On Earth anyway, the ecosystems are simple also, indeed some areas of the Atacama desert havesingle species ecosystems consisting only of the microbe chroococcidiopsis (see also Cryptoendolithic Lichen and Cyanobacterial Communities ofthe Ross Desert, Antarctica) – though usually they are associated with secondary consumers as well.

For a nice overview of these Earth analogs of martian life, see Cyanobaceteria in hot and cold desert rocks (2012, chapter from Adaption of Microbial Life to Environmental Extremes).

It’s also possible that Mars never evolved mult-cellular life, as it was only Earth like for a few hundred million years. It took over two billion years for Earth to evolve to multi-cellular life though we have no idea of course about whether that is typical of life generally on other planets. Multicellular life arose on Earth after snowball Earth in the Proterozoic .

Of course Mars went into a similar snowball phase far earlier – and it recovered from it briefly with a second ocean. You could argue that it might have developed multi-cellular life if there is a cause and effect connection there. Or perhaps hardy multicellular life could get transferred from Earth in meteorites. But in short we just have no idea if Mars ever developed multi-cellular life.

If it did, the best place to look for it could be underground, perhaps in caves with trapped layers of brine kept liquid by geothermal heat. Or even deeper underground. Multicellular life has been found over a kilometer below the surface of the Earth ( a 0.5 mm long nematode, nothing spectacular but remarkable even so) so could perhaps exist deep underground on Mars also.

Halicephalobus mephisto lives deep underground where it feeds on colonies of bacteria. Photograph credit University of Ghent, Belgium – Gaetan Borgon

If Mars does have multicellular life, it may be kilometers below the surface like this, or perhaps might exist in caves with trapped layers of brine (a bit like the way oil is trapped in an oil well) kept molten by geothermal heat.

In short, our chances of finding multicellular life on Mars seems remote. But can’t be ruled out, especially deep down life, and there’s also the chance of finding multicellular fossils, if it ever arose in the Martian past when surface conditions were more hospitable. But our rovers haven’t found any large fossils yet, so if they exist, they aren’t easy to find.

Multicellular life might exist in other places. The best bet for multicellular life might be the Europan subsurface oceans. These may be oxygen rich (through radiation from Jupiter dissociating oxygen in the ice) and have been continuously liquid probably for billions of years, plenty of time for multi-cellular life to arise.

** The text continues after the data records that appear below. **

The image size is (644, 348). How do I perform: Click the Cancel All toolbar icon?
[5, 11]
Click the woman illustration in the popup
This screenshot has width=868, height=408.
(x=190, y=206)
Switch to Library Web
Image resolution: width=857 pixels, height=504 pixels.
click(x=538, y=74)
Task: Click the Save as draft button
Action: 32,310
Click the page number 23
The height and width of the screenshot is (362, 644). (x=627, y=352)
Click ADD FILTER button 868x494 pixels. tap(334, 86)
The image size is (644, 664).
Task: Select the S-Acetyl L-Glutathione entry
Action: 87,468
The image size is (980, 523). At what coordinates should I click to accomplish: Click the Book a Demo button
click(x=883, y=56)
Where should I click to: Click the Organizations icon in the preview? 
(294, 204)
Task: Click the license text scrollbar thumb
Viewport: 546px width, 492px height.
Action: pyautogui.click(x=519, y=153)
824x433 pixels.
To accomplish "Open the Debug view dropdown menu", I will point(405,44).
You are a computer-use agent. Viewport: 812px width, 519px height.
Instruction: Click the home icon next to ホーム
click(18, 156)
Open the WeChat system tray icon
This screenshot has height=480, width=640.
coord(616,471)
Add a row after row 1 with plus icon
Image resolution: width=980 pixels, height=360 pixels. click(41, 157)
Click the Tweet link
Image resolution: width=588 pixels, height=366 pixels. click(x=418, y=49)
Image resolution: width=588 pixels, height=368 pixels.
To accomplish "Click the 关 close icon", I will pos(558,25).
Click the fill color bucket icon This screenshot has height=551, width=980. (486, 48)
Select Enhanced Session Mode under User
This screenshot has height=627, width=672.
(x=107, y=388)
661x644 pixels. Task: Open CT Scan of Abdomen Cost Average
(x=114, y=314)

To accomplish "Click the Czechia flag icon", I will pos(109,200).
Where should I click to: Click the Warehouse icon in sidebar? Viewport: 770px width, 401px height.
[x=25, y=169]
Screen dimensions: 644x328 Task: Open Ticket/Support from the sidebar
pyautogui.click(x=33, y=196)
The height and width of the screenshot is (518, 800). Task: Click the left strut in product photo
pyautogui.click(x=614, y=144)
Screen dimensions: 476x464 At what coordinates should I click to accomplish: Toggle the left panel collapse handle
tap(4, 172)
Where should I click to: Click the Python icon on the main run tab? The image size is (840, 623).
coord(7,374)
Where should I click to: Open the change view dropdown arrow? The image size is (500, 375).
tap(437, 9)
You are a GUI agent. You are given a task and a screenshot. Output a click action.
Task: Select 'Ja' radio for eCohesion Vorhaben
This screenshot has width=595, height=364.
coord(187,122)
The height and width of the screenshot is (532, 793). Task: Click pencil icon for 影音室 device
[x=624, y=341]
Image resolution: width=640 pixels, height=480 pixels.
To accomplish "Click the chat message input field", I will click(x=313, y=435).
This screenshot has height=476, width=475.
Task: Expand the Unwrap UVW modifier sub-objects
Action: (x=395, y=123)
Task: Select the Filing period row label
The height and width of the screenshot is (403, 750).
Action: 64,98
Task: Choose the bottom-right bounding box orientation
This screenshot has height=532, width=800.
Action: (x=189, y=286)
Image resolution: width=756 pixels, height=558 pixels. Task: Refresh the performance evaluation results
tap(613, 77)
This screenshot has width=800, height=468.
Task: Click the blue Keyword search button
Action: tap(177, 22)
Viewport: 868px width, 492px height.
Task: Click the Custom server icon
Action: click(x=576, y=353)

Artist's concept of Europa's oceans

Europa’s subsurface oceans. This might be the best place to look for multicellular extraterrestrial life in our Solar system. The oceans have multiple energy sources most likely including geothermal vents, and oxygen diffusing down from the surface where the intense radiation from Jupiter breaks the surface ice into oxygen and hydrogen. However any multicellular life there is of course invisible to our spacecraft visitors to the Jovian system to date as they can only observe the surface of Europa. There are various ideas for sub surface missions to Europa but the challenge is a huge one, to combine a spacecraft, ice mole, and submarine in a single mission; it’s also a challenge to sterilize it all adequately as it would be a scientific tragedy to contaminate the Europan oceans with Earth life.


Our rovers could also spot stromatolites and microbial mats. These are colonies of single cell life. If ancient life on Mars built up in colonies to create mats then we might spot their fossils – though it might take some detective work to make sure it is a fossil microbial mat rather than some other rock formation. Anyway so there might be stromatolites on Mars, or mats, but it as with most fossils it may take some time, and it might involve digging to find them. If they did exist, most probably got eroded away by the dust storms long ago.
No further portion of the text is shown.